Content starts

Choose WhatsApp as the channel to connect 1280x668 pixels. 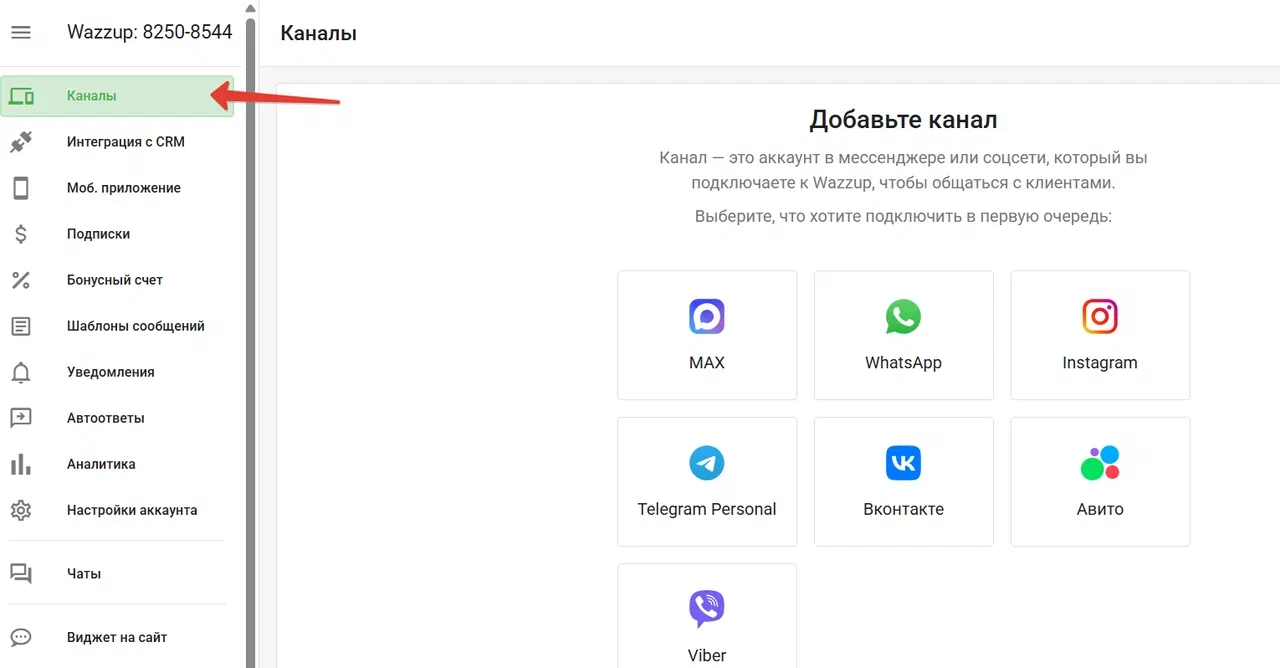coord(903,335)
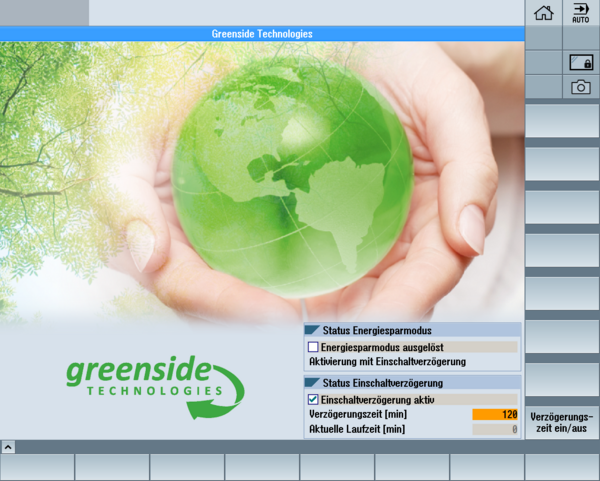Go to the Home screen icon

544,13
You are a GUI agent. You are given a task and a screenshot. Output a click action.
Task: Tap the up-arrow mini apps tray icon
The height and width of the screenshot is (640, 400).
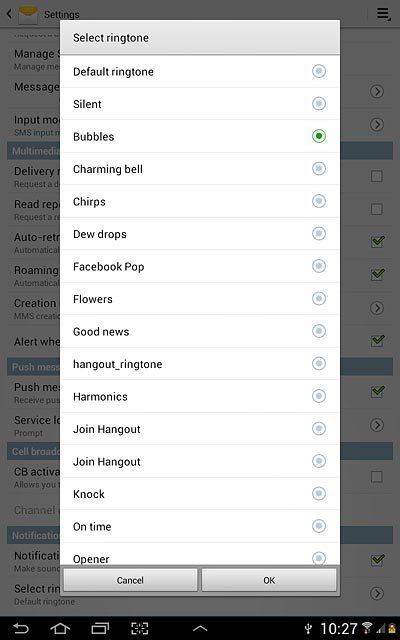pyautogui.click(x=200, y=628)
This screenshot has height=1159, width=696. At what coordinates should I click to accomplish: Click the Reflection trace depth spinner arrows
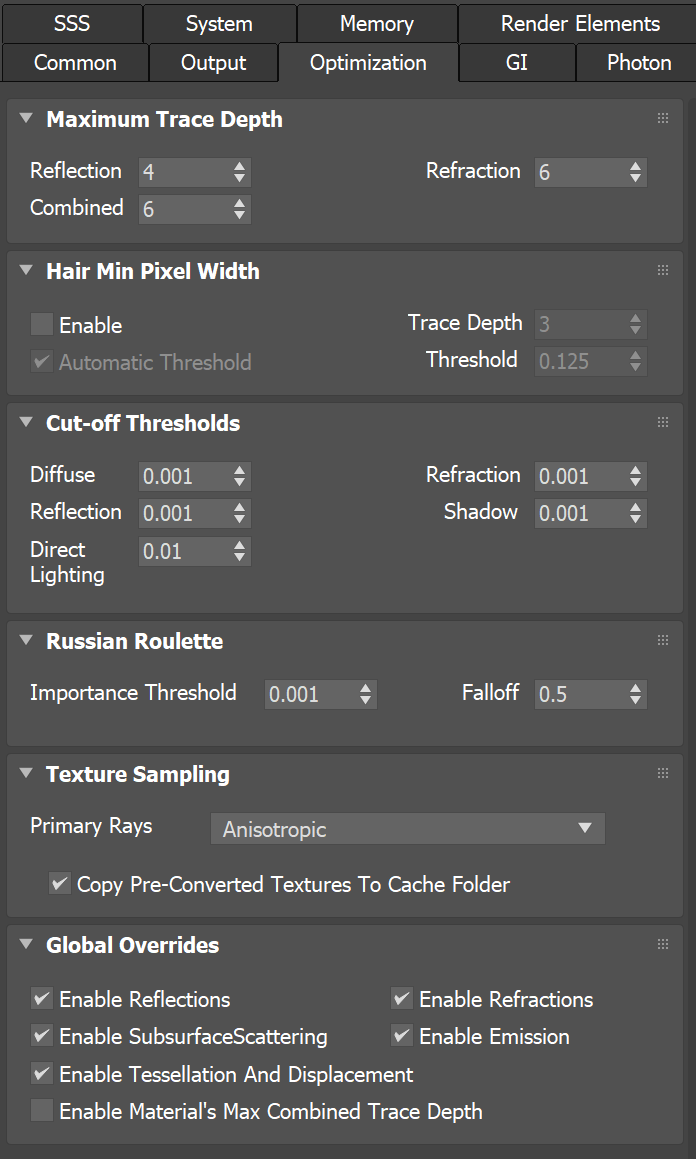(x=239, y=172)
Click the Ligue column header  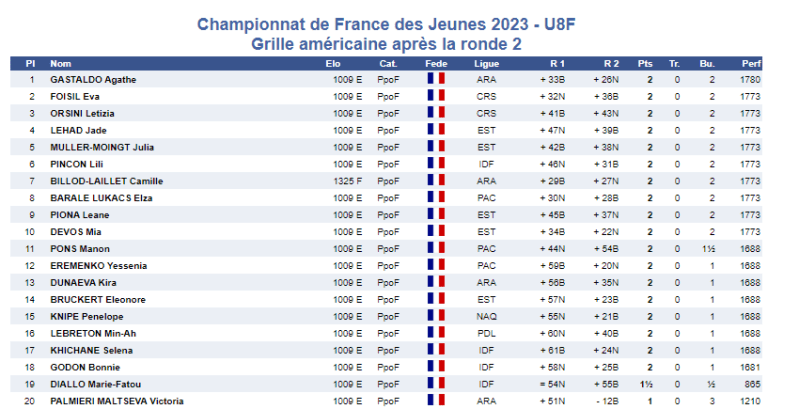coord(487,63)
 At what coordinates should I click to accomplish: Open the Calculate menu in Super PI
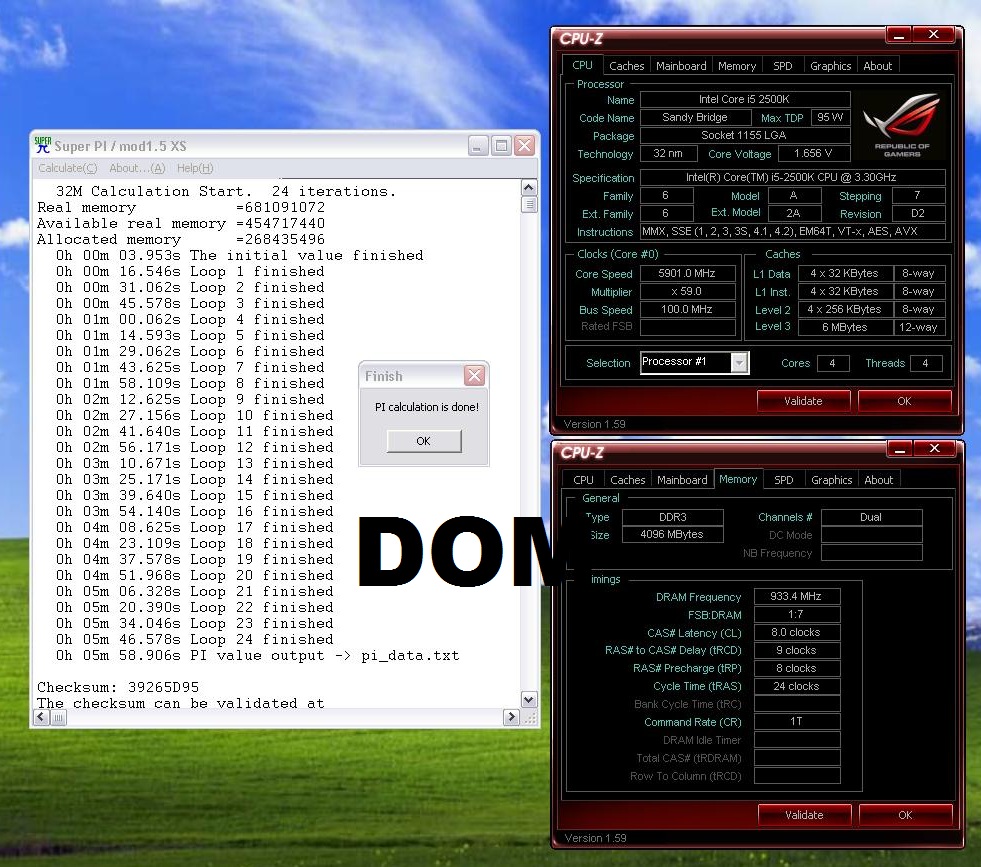coord(68,168)
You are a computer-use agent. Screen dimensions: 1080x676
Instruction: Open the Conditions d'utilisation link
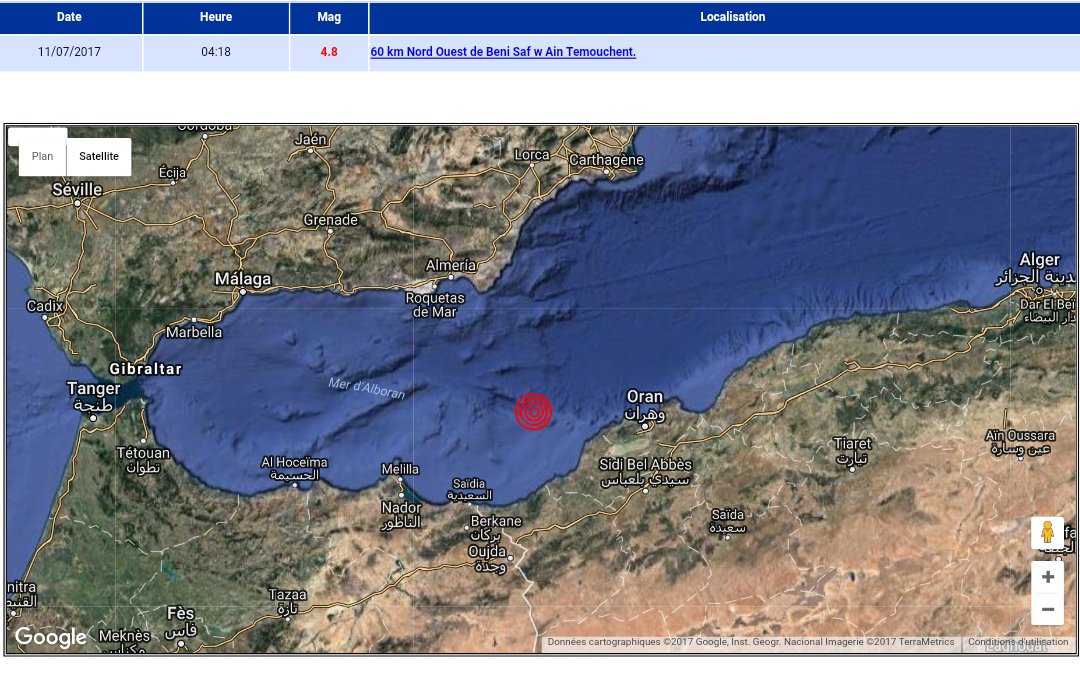click(x=1017, y=643)
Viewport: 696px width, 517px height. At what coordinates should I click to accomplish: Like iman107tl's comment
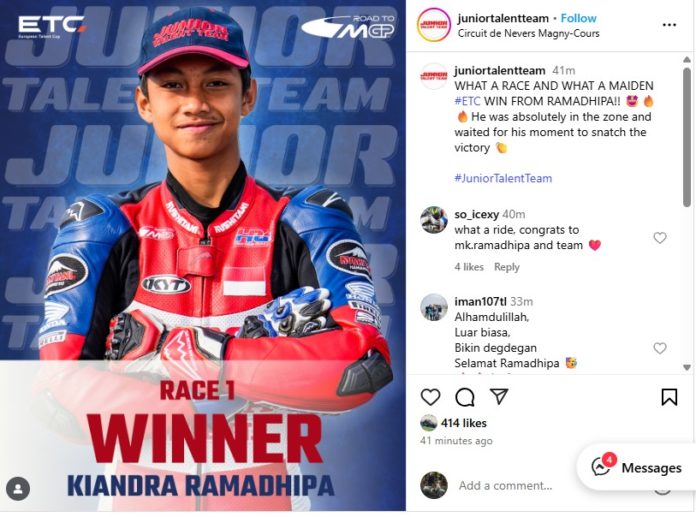coord(660,348)
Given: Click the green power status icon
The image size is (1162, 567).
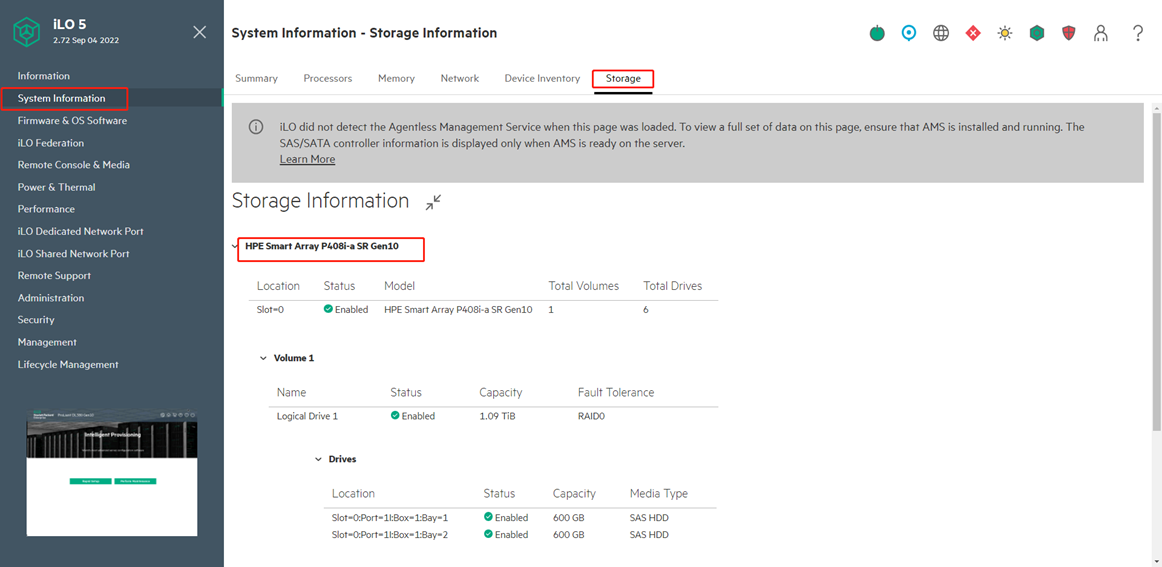Looking at the screenshot, I should [x=877, y=33].
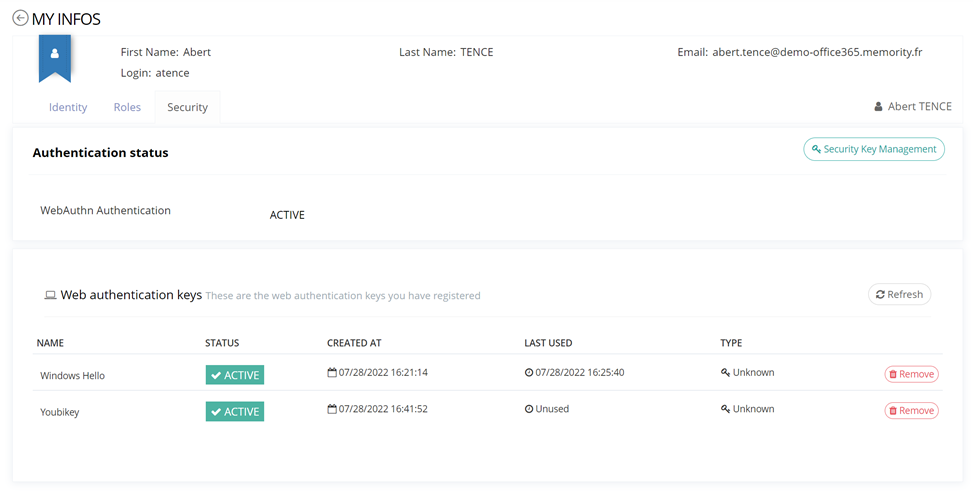This screenshot has width=973, height=496.
Task: Open Security Key Management
Action: pyautogui.click(x=873, y=149)
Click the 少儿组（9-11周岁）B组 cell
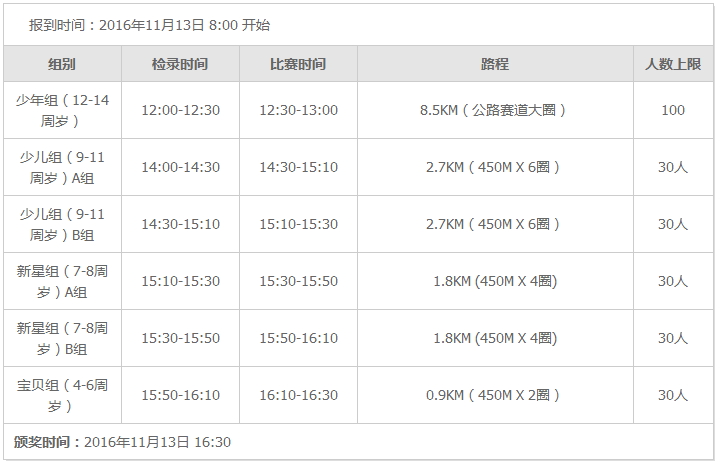The height and width of the screenshot is (462, 717). tap(62, 224)
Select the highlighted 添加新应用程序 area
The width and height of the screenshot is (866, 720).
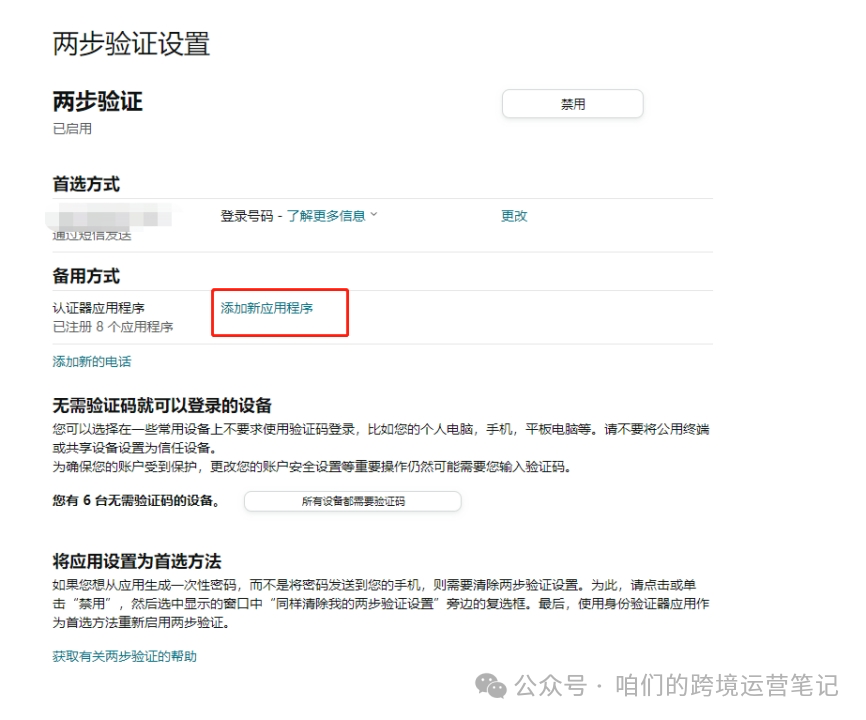[x=279, y=312]
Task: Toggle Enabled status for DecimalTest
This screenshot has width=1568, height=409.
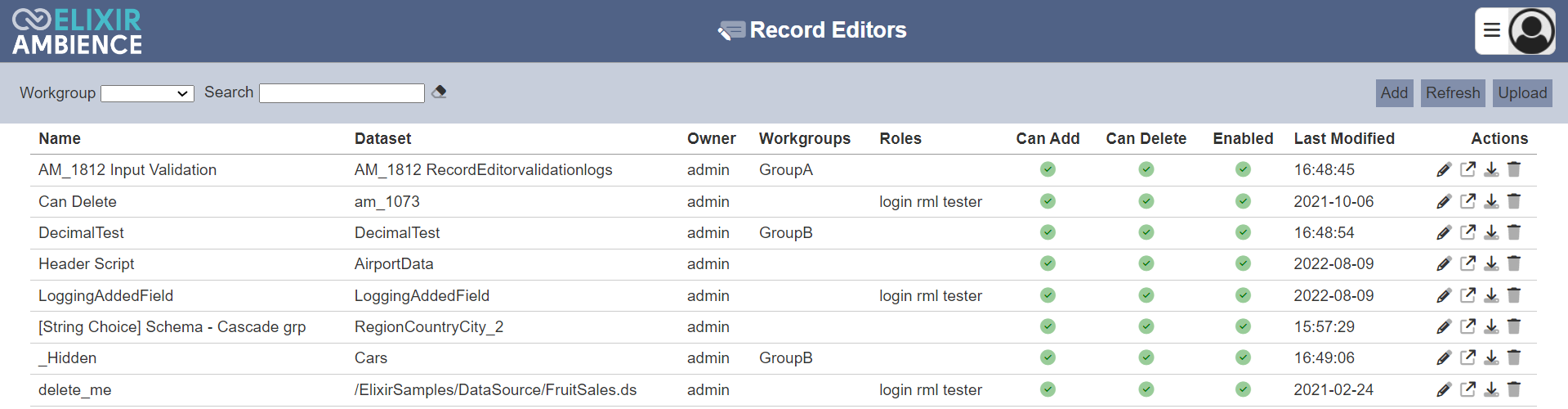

Content ends

- Your task:
Where a line of the listing holds "agent", show that line.

- Solved exercise:
You are a GUI agent. You are given a task and a screenshot. Output a click action.
You are a computer-use agent. Screen dimensions: 1080x676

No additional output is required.